◆ TEXT PROVIDED:

- #1
holomorphic
- 91
- 0
Homework Statement
Show that there are continuous functions [tex]g:[-1,1]\to R[/tex] such that no sequence of polynomials [tex]Q_n[/tex] satisfies [tex]Q_n(x^2)\to g(x)[/tex] uniformly on [-1,1] as [tex]n\to\infty[/tex]
The Attempt at a Solution
Suppose there is a sequence [tex]Q_n[/tex] such that [tex]Q_n(x^2)\to g(x)[/tex] uniformly for [tex]g(x)=x[/tex].
Then [tex]\forall \epsilon > 0 \forall x \in [-1,1] \exists N:(n\geq N\Rightarrow |Q_n(x^2) - g(x)| \leq \epsilon)[/tex]
Take [tex]\epsilon = 1/2[/tex]. Then [tex]\exists N_1, N_2 : ( n \geq max\{N_1,N_2\} \Rightarrow |Q_n(1^2) - g(1)| \leq 1/2[/tex] and [tex]|Q_n((-1)^2) - g(-1)| \leq 1/2)[/tex].

◆ INPUT DATA:
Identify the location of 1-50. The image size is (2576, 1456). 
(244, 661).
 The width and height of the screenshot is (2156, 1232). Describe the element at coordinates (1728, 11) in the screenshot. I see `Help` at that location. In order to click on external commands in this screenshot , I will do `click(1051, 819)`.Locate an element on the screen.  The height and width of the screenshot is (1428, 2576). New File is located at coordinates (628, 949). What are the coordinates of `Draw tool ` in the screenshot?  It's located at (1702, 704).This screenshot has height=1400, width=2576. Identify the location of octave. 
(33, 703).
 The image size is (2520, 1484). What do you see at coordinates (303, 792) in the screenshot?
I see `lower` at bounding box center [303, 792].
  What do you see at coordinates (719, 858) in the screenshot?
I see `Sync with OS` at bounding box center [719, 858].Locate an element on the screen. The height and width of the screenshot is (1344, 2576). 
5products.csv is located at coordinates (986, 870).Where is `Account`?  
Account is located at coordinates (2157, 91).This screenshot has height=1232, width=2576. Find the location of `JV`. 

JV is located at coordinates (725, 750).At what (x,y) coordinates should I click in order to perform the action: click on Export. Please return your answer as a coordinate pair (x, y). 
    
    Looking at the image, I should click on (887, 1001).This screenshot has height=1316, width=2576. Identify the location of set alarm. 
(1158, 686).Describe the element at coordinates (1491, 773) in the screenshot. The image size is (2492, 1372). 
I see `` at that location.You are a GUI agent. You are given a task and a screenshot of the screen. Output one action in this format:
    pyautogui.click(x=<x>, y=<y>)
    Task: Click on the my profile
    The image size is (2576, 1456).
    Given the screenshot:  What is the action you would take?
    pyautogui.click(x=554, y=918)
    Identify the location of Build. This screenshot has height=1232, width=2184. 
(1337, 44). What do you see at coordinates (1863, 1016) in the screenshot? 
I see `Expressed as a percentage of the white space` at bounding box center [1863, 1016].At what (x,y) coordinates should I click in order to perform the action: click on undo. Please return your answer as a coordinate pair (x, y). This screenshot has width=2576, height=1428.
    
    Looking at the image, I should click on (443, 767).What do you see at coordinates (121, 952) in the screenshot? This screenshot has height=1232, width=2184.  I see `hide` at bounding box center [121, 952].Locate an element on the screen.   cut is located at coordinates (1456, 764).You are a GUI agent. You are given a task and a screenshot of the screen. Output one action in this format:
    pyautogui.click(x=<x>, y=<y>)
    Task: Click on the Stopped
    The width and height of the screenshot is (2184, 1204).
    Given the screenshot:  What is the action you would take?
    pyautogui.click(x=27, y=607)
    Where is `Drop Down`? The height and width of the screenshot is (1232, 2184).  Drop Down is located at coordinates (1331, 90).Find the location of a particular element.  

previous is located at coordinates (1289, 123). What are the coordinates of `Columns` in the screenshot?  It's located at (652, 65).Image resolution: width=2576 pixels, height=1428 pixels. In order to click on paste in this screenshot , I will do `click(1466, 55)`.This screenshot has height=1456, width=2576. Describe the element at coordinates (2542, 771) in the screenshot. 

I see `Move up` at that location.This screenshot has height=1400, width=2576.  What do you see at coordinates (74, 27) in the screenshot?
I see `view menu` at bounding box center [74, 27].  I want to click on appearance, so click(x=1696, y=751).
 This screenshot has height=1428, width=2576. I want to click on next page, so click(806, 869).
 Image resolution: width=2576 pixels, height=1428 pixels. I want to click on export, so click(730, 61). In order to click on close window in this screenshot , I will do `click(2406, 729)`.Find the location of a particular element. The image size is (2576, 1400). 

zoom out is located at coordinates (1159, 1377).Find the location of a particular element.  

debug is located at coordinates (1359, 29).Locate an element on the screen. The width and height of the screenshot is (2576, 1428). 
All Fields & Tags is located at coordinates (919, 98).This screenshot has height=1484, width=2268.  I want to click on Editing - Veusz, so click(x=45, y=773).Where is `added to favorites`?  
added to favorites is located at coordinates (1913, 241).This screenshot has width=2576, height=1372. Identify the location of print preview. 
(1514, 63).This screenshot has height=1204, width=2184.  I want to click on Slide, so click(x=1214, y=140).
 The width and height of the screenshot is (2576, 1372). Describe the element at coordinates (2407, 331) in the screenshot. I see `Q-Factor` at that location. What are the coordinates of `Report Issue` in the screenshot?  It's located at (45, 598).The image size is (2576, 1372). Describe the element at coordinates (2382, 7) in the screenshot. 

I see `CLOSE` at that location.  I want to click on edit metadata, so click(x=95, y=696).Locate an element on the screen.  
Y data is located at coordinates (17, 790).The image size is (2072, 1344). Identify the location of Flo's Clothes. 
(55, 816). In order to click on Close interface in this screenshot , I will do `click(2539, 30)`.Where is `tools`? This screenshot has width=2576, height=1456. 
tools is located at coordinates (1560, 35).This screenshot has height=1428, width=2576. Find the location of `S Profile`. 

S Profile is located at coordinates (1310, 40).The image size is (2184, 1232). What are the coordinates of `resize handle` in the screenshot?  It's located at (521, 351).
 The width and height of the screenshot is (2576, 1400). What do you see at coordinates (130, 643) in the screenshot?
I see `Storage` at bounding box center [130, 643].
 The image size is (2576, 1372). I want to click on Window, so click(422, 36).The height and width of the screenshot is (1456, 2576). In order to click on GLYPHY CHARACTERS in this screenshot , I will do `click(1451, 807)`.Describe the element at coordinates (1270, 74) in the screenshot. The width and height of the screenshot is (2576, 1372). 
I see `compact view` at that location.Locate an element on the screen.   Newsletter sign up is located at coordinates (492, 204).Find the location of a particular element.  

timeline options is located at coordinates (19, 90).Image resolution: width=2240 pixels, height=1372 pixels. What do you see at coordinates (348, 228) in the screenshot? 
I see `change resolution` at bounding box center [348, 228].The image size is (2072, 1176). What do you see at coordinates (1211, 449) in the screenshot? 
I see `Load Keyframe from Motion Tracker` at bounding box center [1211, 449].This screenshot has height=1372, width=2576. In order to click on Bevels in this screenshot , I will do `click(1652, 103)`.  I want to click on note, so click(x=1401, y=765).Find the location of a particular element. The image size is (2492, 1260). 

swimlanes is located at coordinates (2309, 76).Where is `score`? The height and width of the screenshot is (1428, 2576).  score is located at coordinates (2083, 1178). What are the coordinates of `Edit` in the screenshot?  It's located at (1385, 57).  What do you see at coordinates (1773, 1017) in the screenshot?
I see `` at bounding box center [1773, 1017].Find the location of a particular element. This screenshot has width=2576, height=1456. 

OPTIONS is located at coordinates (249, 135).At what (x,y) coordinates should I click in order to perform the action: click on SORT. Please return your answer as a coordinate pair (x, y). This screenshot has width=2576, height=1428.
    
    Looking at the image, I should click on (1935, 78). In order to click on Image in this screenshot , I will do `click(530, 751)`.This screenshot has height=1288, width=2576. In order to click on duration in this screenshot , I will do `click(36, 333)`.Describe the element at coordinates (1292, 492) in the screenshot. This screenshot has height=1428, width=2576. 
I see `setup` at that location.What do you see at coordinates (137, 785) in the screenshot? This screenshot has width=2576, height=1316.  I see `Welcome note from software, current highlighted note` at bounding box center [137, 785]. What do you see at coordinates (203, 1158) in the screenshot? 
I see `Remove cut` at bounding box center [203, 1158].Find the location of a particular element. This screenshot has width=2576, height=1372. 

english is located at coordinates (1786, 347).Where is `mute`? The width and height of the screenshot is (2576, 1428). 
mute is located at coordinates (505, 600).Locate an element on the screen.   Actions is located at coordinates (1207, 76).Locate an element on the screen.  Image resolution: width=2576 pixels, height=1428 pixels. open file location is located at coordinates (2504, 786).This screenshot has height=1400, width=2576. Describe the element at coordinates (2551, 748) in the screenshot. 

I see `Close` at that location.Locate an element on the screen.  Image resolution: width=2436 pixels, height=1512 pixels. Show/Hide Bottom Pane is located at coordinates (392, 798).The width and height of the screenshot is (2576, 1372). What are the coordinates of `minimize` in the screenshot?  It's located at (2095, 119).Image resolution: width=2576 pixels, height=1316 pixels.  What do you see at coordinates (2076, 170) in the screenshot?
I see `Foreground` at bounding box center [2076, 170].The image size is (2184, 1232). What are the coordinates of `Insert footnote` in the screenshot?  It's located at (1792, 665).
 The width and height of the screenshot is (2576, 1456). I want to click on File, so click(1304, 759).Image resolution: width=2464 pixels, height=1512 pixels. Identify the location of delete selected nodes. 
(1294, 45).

◆ DIRECTIONS:
1. Answer these questions using the homework post on polynomials in x².
(a) On which interval does the homework statement require the functions g to be continuous?
(b) Which function g does the attempt at a solution choose?
(c) What value of epsilon does the attempt take?
2. Continue the homework post on polynomials in x² from its final line.

◆ ANSWERS TO EACH TASK:
1.
(a) On [-1,1].
(b) g(x) = x.
(c) Epsilon = 1/2.

2.
Then for [tex]n \geq max\{N_1,N_2\}[/tex] we have
[tex]1 = 1/2 + 1/2 \geq |Q_n(1^2) - g(1)| + |Q_n((-1)^2) - g(-1)|[/tex]
[tex]=|Q_n(1) - g(1)| + |Q_n(1) - g(-1)|[/tex]
[tex]\geq |g(1)-g(-1)| = |1+1| = 2[/tex], which is false. Therefore there is no such [tex]Q_n[/tex].
Does this solution make sense?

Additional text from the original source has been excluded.